Stanford EE274: Data Compression I 2023 I Lecture 4 - Huffman Codes

18 Apr 2024 (12 months ago)

Huffman Coding

Huffman codes are prefix codes that will be discussed in the lecture.
Huffman coding is a greedy algorithm for constructing a prefix code for a given set of probabilities.
The algorithm works by repeatedly merging the two nodes with the smallest probabilities until only one node is left.
The expected code length of a Huffman code is between the entropy of the source and the entropy plus 1.
Huffman coding can be implemented efficiently using a heap or priority queue.
Table-based decoding is a low-level technique used in compression algorithms, especially for large volumes of data such as videos and logs.

Entropy and Related Concepts

Recap of previous lecture:
- Kraft's inequality: A necessary and sufficient condition for a prefix code.
- Entropy: A fundamental quantity for lossless compression, defined as the expected number of bits per symbol.
- Joint entropy for IID variables: Can be calculated in two steps using independence and identical distribution.
- K Divergence: A distance measure between two probability distributions, greater than or equal to zero with equality if and only if the distributions are equal.
- Main theorem of compression: For any prefix code, the expected code length is lower bounded by the entropy.
- Shannon codes: Not optimal, but can achieve entropy or get arbitrarily close to it when working with blocks.
Quiz review:
- Entropy of a Bernoulli random variable:
- H(X) = -p log p - (1-p) log (1-p)
- H(0) = H(1) = 0
- H(1/2) = 1
- K Divergence between two Bernoulli random variables:
- D(p || q) = p log (p/q) + (1-p) log ((1-p)/(1-q))
The maximum Kullback-Leibler (KL) Divergence between two probability distributions, (P) and (Q), can be infinite when (P=1) and (Q=0).
Shannon codes are not optimal for highly skewed distributions, resulting in an expected code length that is much larger than the entropy.
Block coding can improve the efficiency of Shannon codes by grouping symbols together and assigning shorter codewords to more probable pairs.
The optimal prefix code for a given distribution can be found by satisfying two conditions:
- Symbols with higher probabilities should have shorter or equal length codewords compared to symbols with lower probabilities.
- The two longest codewords should have the same length.
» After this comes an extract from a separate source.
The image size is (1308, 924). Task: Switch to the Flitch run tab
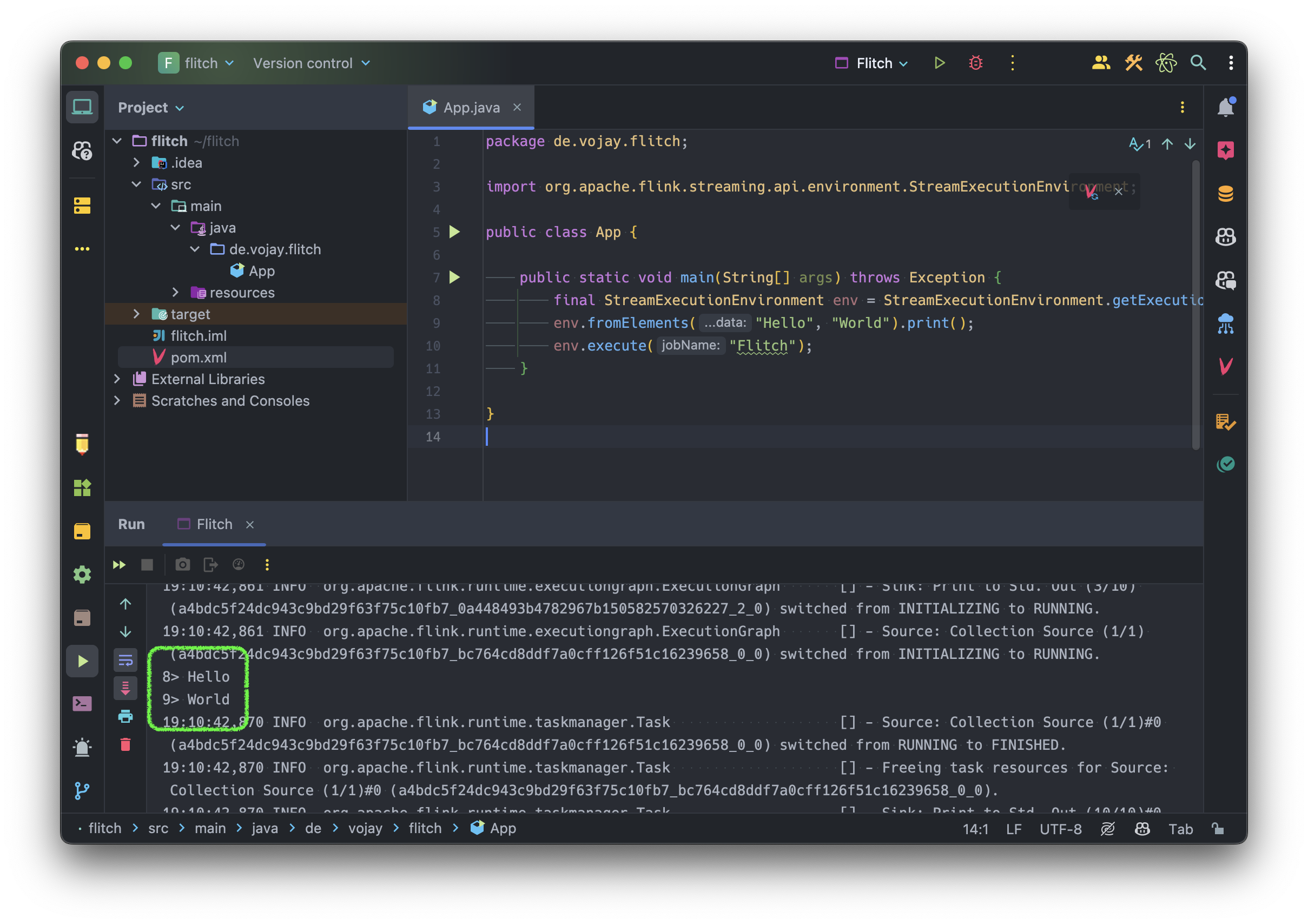214,524
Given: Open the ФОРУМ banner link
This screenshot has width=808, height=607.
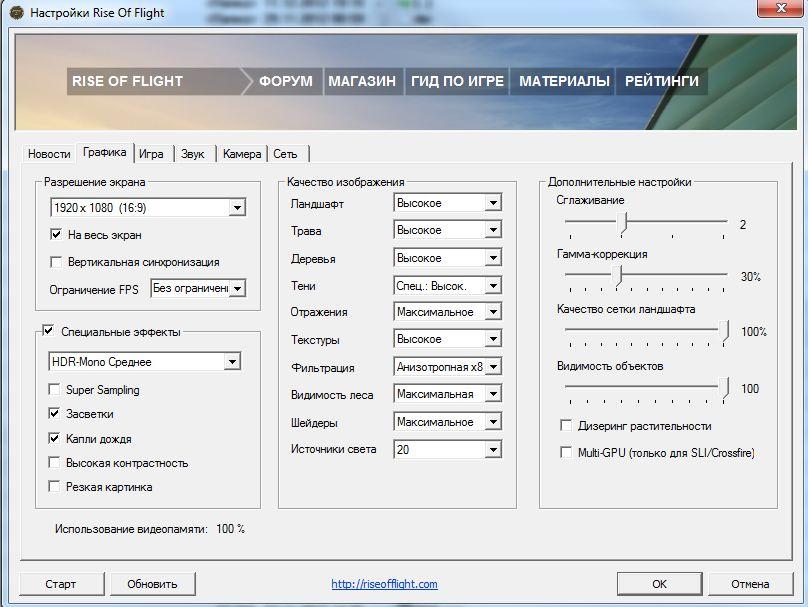Looking at the screenshot, I should [x=285, y=81].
Practical Considerations and Examples

The Fibonacci sequence is an adverse serial case for Huffman coding, resulting in long code words and a maximum depth close to the number of symbols.
A practical example of Huffman coding is shown using the frequency of letters on a keyboard, where commonly used letters have shorter code words.
Huffman coding was used to compress various files, including a book, a Java library, and an encrypted file.
The compression rate for the book was 44%, and for the Java library, it was also around 40%.
The encrypted file, however, could not be compressed because encryption algorithms typically output uniformly distributed data, making it appear random to compressors.
Compressing encrypted data is not effective as encryption destroys the data's structure, resulting in a compression rate of one (no compression).

Next Lecture

The next lecture will cover theoretical concepts such as entropy and block coding, exploring their importance and interaction with probability and large laws of numbers.
Professor Saki will lead the next lecture, followed by discussions on practical block and stream codes used in state-of-the-art compressors.